Our Philosophy is to Focus on What Really Matters
Investor emotions can play a major part in the success or failure of an investment portfolio as well as the overall wealth plan. For most of us, money is bound up with powerful emotions such as security, confidence and even, sometimes, fear. But the emotions of investing can cause you to lose focus on important areas of your financial life, most of which have absolutely nothing to do with the stock market.
Patience and Discipline vs. Uncontrolled Emotions
We know that remaining patient and disciplined can be extremely difficult, especially when stocks or other assets are soaring or plummeting. The way our brains are hard-wired can cause us to make emotional decisions about our money at precisely the wrong moments.
“Buying High” and “Selling Low” can deplete your investments
As the Cycle of Market Emotions chart above illustrates, many investors tend to “buy high” and “sell low.” Markets are sometimes prone to sharp and erratic movements, which can precipitate panic and cause investors to sell at inopportune times. Conversely, during a strong bull market, investors often rush into the market because they feel “elated” and buy at the peak.
Ultimately, this kind of emotional, short-term behavior can have detrimental consequences, including dramatic portfolio under performance.
Moving in and out of markets and asset classes can result in investors missing that relatively small number of days when markets soar unexpectedly. It’s therefore vital that you stick to your plan — especially during periods when the financial markets are behaving in extreme ways.
As the chart below shows, a 2011 study found that from 1991 – 2010, the average investor did substantially worse than major indices.

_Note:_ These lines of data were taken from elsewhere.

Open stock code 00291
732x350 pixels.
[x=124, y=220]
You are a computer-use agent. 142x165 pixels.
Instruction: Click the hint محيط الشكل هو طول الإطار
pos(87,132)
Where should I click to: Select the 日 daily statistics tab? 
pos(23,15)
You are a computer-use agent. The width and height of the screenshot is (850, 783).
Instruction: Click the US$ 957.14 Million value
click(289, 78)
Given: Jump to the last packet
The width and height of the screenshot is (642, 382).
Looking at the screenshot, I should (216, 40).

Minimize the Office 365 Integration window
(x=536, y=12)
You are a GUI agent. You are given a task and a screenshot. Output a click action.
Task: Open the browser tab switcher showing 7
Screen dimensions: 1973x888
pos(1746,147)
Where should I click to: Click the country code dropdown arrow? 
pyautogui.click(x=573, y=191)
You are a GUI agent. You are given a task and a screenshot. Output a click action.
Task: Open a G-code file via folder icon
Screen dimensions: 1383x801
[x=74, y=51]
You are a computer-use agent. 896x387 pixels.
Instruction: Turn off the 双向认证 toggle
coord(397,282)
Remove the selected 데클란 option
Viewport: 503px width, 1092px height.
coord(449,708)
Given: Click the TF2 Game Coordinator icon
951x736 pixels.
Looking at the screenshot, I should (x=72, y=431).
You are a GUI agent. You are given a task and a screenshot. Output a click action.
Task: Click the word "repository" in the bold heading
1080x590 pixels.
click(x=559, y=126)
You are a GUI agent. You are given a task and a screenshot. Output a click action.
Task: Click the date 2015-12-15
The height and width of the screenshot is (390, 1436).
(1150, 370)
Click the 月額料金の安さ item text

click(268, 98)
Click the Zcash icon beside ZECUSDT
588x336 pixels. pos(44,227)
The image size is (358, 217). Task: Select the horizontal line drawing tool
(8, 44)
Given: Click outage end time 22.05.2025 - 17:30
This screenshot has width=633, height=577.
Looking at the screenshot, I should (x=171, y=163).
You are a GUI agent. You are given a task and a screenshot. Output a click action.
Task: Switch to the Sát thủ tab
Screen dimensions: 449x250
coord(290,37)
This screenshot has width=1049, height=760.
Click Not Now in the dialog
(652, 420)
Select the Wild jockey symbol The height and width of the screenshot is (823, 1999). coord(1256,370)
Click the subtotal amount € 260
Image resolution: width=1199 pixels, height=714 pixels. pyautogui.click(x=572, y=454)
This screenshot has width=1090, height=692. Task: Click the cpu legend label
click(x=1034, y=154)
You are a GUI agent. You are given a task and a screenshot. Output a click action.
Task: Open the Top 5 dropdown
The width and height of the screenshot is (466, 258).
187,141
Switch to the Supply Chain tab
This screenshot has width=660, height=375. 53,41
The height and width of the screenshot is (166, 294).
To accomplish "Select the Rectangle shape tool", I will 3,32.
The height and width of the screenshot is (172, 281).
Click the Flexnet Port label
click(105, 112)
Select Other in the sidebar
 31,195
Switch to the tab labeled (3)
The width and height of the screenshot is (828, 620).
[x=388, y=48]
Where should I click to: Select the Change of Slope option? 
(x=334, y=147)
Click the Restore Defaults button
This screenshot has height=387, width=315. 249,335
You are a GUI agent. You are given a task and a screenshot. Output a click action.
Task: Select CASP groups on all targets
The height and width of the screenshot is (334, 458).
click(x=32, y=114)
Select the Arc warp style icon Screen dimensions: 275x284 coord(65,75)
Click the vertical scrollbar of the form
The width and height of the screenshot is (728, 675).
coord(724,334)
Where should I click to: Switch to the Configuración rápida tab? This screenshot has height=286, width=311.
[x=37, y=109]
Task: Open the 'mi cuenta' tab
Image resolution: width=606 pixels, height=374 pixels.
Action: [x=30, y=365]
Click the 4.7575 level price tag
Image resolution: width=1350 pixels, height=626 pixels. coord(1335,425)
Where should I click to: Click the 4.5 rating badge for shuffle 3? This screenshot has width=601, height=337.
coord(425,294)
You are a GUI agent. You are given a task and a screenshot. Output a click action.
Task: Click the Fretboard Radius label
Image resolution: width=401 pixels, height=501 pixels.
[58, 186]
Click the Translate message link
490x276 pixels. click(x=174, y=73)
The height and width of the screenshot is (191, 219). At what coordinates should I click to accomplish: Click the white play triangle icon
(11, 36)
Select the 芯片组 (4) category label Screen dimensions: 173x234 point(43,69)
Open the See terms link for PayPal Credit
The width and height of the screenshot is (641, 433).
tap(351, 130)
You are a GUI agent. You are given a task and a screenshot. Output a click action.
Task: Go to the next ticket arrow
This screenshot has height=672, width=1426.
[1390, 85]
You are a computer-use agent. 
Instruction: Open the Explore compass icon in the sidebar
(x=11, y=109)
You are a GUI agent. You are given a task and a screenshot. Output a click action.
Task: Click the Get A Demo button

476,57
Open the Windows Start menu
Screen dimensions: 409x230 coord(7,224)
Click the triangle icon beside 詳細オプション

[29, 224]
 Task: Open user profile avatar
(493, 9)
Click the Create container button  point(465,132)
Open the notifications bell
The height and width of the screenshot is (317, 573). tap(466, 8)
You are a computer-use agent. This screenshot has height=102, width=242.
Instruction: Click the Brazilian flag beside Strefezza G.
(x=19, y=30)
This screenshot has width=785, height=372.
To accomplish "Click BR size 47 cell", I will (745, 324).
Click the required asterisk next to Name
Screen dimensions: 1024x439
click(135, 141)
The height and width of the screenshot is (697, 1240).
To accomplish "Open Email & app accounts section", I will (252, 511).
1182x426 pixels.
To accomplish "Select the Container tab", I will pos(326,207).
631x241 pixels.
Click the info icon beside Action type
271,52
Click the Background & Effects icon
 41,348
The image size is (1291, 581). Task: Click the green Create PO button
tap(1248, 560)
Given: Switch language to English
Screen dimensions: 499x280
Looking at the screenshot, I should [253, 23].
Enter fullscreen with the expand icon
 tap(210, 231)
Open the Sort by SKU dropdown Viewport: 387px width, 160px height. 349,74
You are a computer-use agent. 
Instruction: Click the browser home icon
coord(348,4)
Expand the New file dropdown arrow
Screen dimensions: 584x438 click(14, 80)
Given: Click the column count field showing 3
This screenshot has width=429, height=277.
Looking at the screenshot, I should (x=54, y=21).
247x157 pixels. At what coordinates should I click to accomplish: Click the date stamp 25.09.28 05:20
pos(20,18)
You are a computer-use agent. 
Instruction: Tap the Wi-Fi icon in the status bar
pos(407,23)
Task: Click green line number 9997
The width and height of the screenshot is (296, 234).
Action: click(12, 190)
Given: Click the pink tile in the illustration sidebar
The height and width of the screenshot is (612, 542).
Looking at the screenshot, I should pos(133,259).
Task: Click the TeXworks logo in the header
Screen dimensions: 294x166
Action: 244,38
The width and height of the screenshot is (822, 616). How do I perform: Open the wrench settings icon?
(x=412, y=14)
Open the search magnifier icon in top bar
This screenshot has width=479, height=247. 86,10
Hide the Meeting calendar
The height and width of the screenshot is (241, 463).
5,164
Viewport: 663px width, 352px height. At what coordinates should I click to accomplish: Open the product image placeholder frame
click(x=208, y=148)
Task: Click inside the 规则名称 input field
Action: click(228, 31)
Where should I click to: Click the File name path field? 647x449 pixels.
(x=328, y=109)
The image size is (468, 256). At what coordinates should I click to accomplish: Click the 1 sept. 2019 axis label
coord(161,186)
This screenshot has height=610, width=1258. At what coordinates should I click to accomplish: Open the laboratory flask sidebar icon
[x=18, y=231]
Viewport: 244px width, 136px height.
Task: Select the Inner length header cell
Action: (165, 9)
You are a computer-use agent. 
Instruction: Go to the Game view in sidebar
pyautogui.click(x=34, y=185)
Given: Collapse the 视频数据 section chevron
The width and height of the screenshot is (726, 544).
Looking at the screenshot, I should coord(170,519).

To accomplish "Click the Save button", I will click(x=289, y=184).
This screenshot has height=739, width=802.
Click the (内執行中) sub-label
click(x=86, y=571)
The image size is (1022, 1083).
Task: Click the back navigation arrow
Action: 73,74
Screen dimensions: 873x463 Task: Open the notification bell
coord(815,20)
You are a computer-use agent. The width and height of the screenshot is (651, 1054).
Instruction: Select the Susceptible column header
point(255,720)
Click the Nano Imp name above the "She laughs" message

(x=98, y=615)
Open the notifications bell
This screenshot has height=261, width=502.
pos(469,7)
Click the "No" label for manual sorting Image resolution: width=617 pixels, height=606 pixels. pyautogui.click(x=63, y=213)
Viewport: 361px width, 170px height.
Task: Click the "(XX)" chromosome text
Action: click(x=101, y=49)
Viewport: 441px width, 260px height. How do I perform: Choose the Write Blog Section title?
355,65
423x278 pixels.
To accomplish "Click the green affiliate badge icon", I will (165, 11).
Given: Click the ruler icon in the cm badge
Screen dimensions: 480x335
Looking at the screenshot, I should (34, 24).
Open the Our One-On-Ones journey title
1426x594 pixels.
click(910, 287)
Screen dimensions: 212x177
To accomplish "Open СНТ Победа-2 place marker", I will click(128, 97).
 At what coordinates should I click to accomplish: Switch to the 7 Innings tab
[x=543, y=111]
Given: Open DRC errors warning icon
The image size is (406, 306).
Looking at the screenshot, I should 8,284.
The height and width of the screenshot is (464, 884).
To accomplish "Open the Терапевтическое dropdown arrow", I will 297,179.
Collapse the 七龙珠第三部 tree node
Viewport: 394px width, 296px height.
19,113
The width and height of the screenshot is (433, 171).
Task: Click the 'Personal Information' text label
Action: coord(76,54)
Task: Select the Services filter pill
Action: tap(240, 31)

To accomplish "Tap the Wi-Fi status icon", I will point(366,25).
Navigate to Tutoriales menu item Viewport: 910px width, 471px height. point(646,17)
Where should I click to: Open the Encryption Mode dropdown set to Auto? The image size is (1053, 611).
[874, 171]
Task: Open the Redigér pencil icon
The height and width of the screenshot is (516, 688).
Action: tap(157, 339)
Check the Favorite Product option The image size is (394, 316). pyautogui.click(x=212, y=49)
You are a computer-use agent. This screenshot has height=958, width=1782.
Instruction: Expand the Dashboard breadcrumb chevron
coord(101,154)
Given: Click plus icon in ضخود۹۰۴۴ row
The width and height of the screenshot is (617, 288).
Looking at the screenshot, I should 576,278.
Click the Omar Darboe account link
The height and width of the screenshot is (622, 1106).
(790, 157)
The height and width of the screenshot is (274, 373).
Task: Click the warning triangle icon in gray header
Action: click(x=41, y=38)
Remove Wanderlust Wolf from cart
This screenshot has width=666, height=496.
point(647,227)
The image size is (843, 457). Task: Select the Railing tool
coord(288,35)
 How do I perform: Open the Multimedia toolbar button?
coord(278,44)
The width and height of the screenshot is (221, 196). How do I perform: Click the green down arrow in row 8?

According to this study, the average equity investor had annual returns of just 3.83%. Over the same period, the S&P 500 returned an annual average of 9.14%. This “behavior gap” of 5.31% (an almost 60% decrease) experienced by the average investor reflects the cost of letting emotions guide investing.
To put this in dollar terms, if you’d invested $100,000 in the S&P 500 over this period, it would have been worth $588,000. However, if you’d invested like the average equity investor in this study, you’d only have $200,000. The $300,000 difference between these two results is a dramatic demonstration of the potential value of patience and discipline. Our prudent investment approach can help you maintain your long-term goals without being derailed by emotional responses to short-term market activity.
Beyond investing, we believe that almost every area of your financial life can benefit from a disciplined, thoughtful approach.
Please note that the fact that buy-and-hold has been a successful strategy in the past does not guarantee that it will continue to be successful in the future.